**What you are asked to do**
Start at the line holding "The image size is (1024, 480).". Write out that line and each one after it to the end of the data, unchanged.

**Data extract**
- - -
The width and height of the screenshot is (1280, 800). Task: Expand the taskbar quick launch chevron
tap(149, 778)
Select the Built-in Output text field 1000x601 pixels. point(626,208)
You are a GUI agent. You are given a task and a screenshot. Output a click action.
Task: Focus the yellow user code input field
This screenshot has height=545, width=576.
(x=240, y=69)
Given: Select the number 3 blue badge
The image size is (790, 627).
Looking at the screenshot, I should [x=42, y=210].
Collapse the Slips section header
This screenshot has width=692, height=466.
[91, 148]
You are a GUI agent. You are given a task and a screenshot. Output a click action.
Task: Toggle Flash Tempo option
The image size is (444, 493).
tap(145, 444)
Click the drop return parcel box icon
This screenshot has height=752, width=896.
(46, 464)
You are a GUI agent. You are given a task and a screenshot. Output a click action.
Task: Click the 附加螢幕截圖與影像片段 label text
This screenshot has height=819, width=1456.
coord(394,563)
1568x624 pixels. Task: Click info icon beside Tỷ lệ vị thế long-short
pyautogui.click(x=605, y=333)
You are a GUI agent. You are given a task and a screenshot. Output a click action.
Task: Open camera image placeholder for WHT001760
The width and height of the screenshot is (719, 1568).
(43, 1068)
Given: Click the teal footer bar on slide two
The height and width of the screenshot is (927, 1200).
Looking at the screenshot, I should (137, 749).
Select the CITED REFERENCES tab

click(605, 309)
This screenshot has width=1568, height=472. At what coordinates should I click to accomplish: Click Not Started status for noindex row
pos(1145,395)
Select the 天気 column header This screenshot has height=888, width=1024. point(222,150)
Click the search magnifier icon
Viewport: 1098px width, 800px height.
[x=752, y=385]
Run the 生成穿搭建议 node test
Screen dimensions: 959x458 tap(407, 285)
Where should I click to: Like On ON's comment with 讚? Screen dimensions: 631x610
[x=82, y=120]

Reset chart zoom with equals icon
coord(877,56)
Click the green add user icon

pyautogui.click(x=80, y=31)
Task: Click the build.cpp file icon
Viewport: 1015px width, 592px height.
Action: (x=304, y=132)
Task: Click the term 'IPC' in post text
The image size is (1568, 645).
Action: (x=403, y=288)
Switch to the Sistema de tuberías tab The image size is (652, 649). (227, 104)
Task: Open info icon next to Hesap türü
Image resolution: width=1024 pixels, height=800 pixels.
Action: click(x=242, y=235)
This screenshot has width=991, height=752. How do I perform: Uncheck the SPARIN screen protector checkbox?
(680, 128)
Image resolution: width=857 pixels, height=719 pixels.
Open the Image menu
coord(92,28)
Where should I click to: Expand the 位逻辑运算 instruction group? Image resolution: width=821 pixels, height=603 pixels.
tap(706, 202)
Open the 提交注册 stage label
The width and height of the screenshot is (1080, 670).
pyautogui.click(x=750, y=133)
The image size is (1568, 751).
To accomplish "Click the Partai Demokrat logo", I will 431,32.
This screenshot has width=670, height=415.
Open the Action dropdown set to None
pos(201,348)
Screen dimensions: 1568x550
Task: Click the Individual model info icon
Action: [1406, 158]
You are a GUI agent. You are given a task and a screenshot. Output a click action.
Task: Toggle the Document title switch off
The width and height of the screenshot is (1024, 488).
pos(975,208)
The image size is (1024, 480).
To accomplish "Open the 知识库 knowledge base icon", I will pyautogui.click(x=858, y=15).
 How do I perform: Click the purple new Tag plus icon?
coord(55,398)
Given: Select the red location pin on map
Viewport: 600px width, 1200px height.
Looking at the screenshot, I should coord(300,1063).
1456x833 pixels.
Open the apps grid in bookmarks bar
- - -
**Exercise output**
The image size is (1024, 480).
To accomplish "Open the 知识库 knowledge base icon", I will pyautogui.click(x=858, y=15).
 How do I perform: Click the purple new Tag plus icon?
coord(55,398)
Given: Select the red location pin on map
Viewport: 600px width, 1200px height.
Looking at the screenshot, I should coord(300,1063).
1456x833 pixels.
Open the apps grid in bookmarks bar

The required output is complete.